I do not understand why there is a 30x difference between these two implementations. I guess I am doing some dumb (benchmarking) mistake because the produced LLVM code seems to be equal.
Note that I am using a large buffer to avoid EOF inside the benchmark loop.

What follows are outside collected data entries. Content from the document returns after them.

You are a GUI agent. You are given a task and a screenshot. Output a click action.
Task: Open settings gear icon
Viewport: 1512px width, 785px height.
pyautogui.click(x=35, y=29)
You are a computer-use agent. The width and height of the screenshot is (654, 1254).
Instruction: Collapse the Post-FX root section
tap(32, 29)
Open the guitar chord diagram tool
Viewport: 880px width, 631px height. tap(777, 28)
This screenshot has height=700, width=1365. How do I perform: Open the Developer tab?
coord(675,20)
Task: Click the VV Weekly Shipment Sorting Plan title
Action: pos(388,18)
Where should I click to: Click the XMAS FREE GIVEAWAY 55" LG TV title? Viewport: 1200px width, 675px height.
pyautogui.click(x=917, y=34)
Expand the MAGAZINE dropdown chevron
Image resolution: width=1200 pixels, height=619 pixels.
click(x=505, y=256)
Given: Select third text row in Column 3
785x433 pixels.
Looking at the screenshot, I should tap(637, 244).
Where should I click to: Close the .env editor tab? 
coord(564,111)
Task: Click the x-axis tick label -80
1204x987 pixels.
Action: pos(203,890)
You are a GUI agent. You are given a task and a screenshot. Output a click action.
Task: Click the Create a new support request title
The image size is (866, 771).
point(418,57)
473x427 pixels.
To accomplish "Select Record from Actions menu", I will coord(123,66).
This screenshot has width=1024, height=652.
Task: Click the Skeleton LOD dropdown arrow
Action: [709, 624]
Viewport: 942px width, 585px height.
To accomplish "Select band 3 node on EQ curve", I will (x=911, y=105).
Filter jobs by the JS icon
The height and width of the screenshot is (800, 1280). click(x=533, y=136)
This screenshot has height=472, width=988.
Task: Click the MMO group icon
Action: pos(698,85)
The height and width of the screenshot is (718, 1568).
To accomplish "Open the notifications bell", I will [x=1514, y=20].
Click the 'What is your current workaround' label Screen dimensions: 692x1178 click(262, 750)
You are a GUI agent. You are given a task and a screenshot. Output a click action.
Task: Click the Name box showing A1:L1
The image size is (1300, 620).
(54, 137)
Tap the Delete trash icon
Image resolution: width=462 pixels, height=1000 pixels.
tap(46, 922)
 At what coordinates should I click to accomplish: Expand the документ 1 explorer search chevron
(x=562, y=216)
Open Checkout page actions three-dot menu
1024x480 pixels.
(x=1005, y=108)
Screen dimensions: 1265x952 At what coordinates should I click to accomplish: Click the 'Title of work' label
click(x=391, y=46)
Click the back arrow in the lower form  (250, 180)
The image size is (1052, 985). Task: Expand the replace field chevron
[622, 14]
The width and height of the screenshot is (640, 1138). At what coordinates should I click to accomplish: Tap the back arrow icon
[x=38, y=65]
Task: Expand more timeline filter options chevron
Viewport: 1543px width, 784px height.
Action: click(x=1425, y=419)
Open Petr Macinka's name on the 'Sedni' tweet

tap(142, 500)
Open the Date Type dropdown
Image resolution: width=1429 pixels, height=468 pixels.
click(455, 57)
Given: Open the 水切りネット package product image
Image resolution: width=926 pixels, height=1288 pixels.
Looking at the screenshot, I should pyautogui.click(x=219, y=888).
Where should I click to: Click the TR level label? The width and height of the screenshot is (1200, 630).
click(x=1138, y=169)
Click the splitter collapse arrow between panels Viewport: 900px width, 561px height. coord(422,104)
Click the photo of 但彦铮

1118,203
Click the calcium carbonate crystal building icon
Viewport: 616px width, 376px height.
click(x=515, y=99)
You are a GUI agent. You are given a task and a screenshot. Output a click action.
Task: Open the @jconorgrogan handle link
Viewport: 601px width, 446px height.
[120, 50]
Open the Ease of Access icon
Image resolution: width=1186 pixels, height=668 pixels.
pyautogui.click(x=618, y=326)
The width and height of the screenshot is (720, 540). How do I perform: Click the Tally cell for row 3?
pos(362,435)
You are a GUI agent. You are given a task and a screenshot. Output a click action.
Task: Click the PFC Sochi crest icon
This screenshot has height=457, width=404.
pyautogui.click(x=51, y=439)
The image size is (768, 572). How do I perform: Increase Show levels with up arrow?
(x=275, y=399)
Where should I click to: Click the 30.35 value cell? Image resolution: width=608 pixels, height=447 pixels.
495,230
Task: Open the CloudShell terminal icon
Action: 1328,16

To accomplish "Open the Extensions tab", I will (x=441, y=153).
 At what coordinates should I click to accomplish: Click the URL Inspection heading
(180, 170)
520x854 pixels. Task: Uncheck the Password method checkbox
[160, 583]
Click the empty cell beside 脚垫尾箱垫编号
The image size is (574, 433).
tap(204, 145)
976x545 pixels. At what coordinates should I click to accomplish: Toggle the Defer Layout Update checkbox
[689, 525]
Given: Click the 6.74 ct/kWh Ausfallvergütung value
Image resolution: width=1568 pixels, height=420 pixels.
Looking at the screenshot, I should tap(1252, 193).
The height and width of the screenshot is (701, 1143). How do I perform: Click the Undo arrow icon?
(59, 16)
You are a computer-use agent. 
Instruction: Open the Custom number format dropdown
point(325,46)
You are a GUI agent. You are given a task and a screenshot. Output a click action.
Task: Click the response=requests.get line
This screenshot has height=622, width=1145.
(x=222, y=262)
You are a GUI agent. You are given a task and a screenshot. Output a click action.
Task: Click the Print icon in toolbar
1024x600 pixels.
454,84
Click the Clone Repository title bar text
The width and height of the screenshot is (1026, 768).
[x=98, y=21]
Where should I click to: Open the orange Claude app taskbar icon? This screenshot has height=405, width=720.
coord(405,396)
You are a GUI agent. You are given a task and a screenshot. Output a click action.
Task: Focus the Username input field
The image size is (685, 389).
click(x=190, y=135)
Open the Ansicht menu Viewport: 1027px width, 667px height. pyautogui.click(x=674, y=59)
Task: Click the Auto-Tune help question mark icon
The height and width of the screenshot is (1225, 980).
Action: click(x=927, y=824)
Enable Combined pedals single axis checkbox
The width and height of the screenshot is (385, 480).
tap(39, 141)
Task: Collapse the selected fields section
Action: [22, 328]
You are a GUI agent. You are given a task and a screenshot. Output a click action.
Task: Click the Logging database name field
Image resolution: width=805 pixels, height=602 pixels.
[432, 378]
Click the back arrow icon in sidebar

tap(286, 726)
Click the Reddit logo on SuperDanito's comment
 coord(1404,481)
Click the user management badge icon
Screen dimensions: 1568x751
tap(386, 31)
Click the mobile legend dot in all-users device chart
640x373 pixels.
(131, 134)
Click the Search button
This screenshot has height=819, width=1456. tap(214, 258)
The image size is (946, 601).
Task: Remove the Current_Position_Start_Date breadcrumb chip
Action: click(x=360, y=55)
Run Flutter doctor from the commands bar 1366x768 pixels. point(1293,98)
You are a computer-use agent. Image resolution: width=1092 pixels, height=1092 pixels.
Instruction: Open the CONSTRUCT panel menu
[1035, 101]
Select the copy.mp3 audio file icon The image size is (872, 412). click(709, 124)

I could not get it to work with @btime foo(x) setup=(x=IOBuffer(rand(UInt8, 10000)))
as it always throws an EOF error, no matter how large the buffer is.
julia> function foo(io)
out = Vector{Int32}()
sizehint!(out, 100)
for i in 1:100
push!(out, read(io, Int32))
end
out
end
foo (generic function with 2 methods)
julia> function foo(io, T::Type)
out = Vector{T}()
sizehint!(out, 100)
for i in 1:100
push!(out, read(io, T))
end
out
end
foo (generic function with 2 methods)
julia> data = IOBuffer(rand(UInt8, 1000000000));
julia> @btime foo($data);
848.355 ns (2 allocations: 528 bytes)
julia> data = IOBuffer(rand(UInt8, 1000000000));
julia> @btime foo($data, $Int32);
24.893 Îźs (102 allocations: 2.08 KiB)
I looked at the @code_llvm
output of both calls and they seem to be identical, so is this som kind of a benchmarking issue?
simple.llvm
is coming from @code_llvm foo(data)
parametric.llvm
is coming from @code_llvm foo(data, Int32)
â tamasgal@greybox.local:~/tmp/wtf took 3s
â 16:56:31 > diff simple.llvm parametric.llvm
1,2c1,2
< ; @ REPL[45]:2 within `foo'
< define nonnull %jl_value_t addrspace(10)* @japi1_foo_18517(%jl_value_t addrspace(10)*, %jl_value_t addrspace(10)**, i32) #0 {
---
> ; @ REPL[44]:2 within `foo'
> define nonnull %jl_value_t addrspace(10)* @japi1_foo_18685(%jl_value_t addrspace(10)*, %jl_value_t addrspace(10)**, i32) #0 {
26c26
< ; @ REPL[45]:3 within `foo'
---
> ; @ REPL[44]:3 within `foo'
30c30
< ; @ REPL[45]:5 within `foo'
---
> ; @ REPL[44]:5 within `foo'
170c170
< ; @ REPL[45]:7 within `foo'
---
> ; @ REPL[44]:7 within `foo'
174c174
< ; @ REPL[45]:5 within `foo'
---
> ; @ REPL[44]:5 within `foo'
Any ideas? The performance regression is real in my code, I clearly see a huge difference in allocations and elapsed time when I pass in the types.